Once running, Plano listens on the configured port (default 12000). Point your tools at it:

1
2
3
4
5
6
7
8
# Test with curl
curl http://localhost:12000/v1/chat/completions \
  -H "Content-Type: application/json" \
  -d '{
    "model": "custom/claude-opus-4-6",
    "messages": [{"role": "user", "content": "Hello!"}],
    "max_tokens": 100
  }'

Any OpenAI-compatible client works — just set the base URL to http://localhost:12000 and use any model name from your config. You don’t even need a real API key on the client side; Plano injects the correct key from your .env before forwarding to the upstream.

Logs and debugging

Plano logs are stored in ~/.plano/run/logs/:

brightstaff.log    # control plane logs (routing decisions, retry attempts)
envoy.log          # Envoy data plane logs
access_llm.log     # HTTP access log for all LLM requests

Key log patterns to look for:

# Routing decision
plano-orchestrator determined routes ... response_time_ms=XXX

# Failover in action
Retriable error detected: provider=custom/claude-opus-4-6, status_code=429
Retry initiated: target_model=custom-aws/claude-opus-4-6

# Retry success
metric.retry_success: model=custom-offcial/claude-opus-4-6, total_attempts=3

Connecting AI agents

Since Plano exposes a standard OpenAI-compatible API, any agent that supports a custom base URL can connect directly.

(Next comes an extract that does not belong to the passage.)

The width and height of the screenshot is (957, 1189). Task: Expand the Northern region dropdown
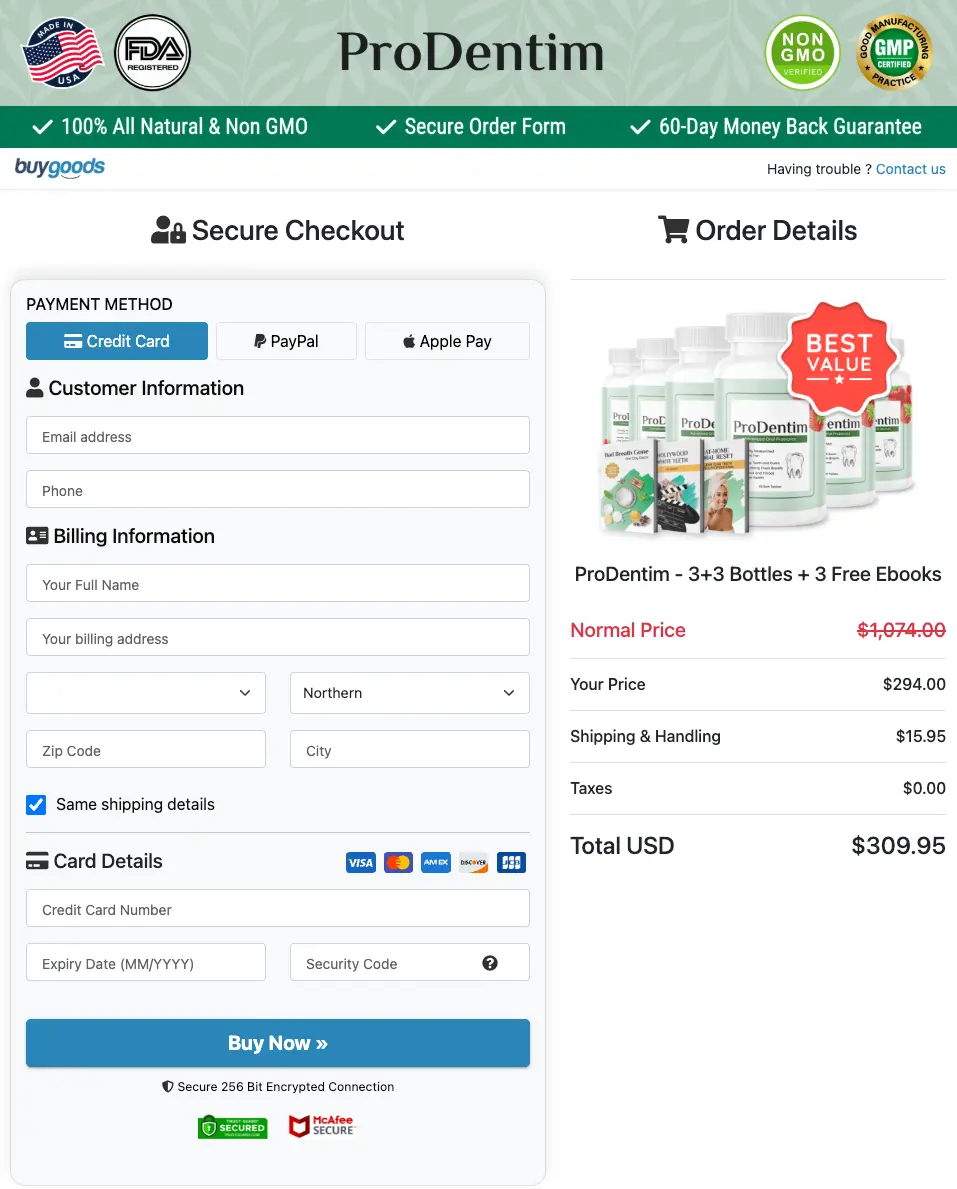(x=409, y=692)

For Hermes Agent, OpenClaw, Claude Code, or similar tools, just configure:

  • Base URL: http://localhost:12000/v1
  • API Key: any key from your .env (e.g. the value of CLAUDE_API_KEY). Plano ignores the client-side key and injects the correct one per provider, but most clients require a non-empty key to function.
  • Model: any model name from your config (e.g. custom/claude-opus-4-6). If smart routing is configured, this model is ignored — Plano automatically routes to the appropriate model based on task complexity. If smart routing is not configured, this is the model that gets called, but failover is still supported.

For example, in a typical agent config:

 1
 2
 3
 4
 5
 6
 7
 8
 9
10
# Hermes Agent config.yaml
providers:
  - name: plano
    kind: openai
    api_key: sk-any...-env
    base_url: http://localhost:12000/v1

models:
  - name: custom/claude-opus-4-6
    provider: plano

Summary

This setup gives you a single http://localhost:12000 endpoint that:

  1. Automatically picks the best model for each prompt based on intent
  2. Falls back to alternative provider channels if the primary one fails
  3. Retries on rate-limits and server errors with exponential backoff
  4. Strips provider prefixes so the upstream API receives clean model names
  5. Works with any OpenAI-compatible client — no code changes needed

The recommended config above is what I use daily. Adjust the model names, API keys, and base_url to match your own provider setup.